▸ **WORK REQUIRED**:
Would you copy out each line of the records below that includes the word "agent"?

□ □ □ □ □ □ □

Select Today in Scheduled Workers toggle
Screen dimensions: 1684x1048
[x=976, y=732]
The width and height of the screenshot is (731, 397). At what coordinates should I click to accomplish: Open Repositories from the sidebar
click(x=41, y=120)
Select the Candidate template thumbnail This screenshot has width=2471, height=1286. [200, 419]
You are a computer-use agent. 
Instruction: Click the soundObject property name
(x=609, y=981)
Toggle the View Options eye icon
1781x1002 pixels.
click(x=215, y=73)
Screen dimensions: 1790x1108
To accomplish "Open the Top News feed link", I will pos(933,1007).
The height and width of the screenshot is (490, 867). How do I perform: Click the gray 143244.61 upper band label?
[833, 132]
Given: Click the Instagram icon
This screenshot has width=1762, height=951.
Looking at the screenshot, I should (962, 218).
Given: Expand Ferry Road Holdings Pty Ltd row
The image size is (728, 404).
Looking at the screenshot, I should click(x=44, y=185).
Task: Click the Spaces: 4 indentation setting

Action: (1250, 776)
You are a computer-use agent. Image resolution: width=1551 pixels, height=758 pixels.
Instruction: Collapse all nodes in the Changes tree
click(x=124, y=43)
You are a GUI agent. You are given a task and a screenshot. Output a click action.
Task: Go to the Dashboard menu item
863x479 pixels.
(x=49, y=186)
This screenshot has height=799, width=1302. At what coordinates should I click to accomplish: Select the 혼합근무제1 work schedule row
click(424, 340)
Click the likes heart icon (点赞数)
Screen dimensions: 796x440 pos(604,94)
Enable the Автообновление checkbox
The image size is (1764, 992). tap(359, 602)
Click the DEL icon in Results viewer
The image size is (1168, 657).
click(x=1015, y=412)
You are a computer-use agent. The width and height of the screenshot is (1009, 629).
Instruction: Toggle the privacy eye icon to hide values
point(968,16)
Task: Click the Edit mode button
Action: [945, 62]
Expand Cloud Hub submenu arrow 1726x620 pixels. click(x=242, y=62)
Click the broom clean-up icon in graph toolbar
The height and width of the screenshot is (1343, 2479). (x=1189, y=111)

□ □ □ □ □ □ □

▸ **ANSWER TO THIS TASK**:
You are a computer-use agent. 
You are a computer-use agent. Image resolution: width=1551 pixels, height=758 pixels.
You are a GUI agent. You are given a task and a screenshot. Output a click action.
You are a computer-use agent. The width and height of the screenshot is (1009, 629).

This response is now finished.